> **Aim of the task**
Write out the rows below word for word, leaving the pictures out.

> **Dataset records**
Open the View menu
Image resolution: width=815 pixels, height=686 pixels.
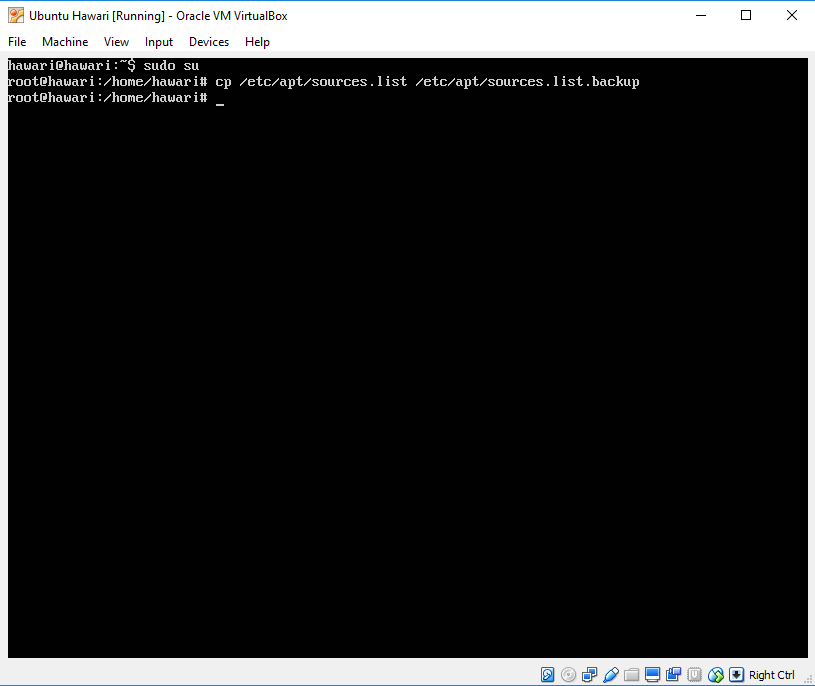116,42
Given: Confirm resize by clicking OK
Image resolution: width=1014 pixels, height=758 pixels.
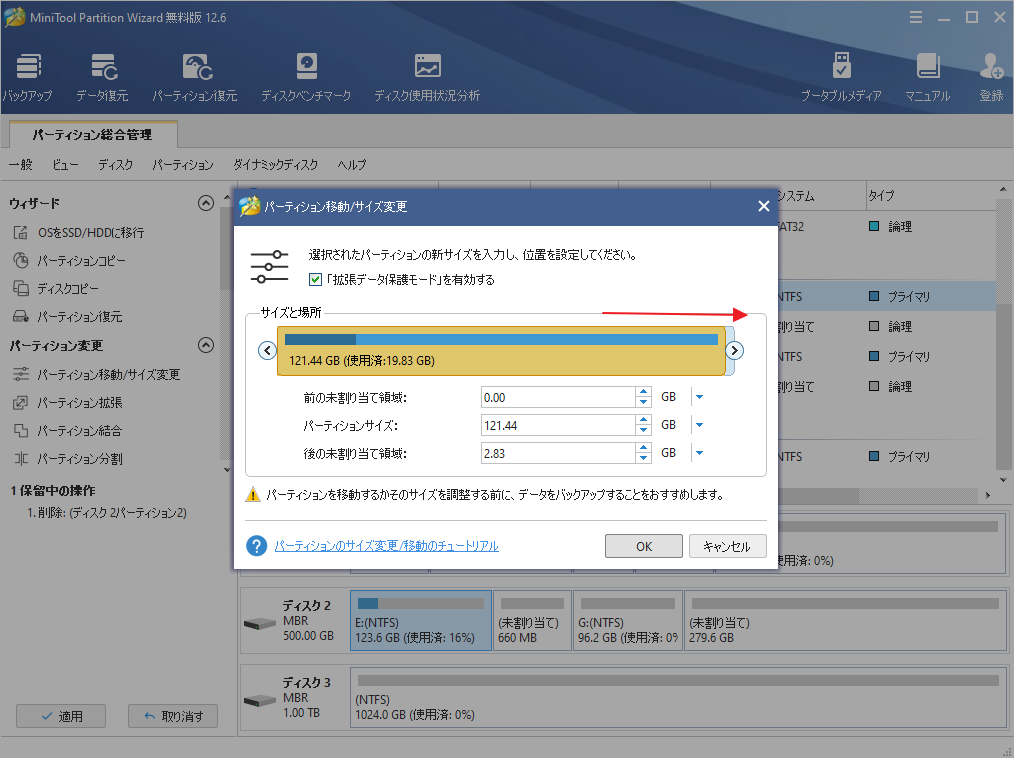Looking at the screenshot, I should (x=643, y=546).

> **Complete output**
Open the View menu
Image resolution: width=815 pixels, height=686 pixels.
116,42
Given: Confirm resize by clicking OK
Image resolution: width=1014 pixels, height=758 pixels.
Looking at the screenshot, I should (x=643, y=546).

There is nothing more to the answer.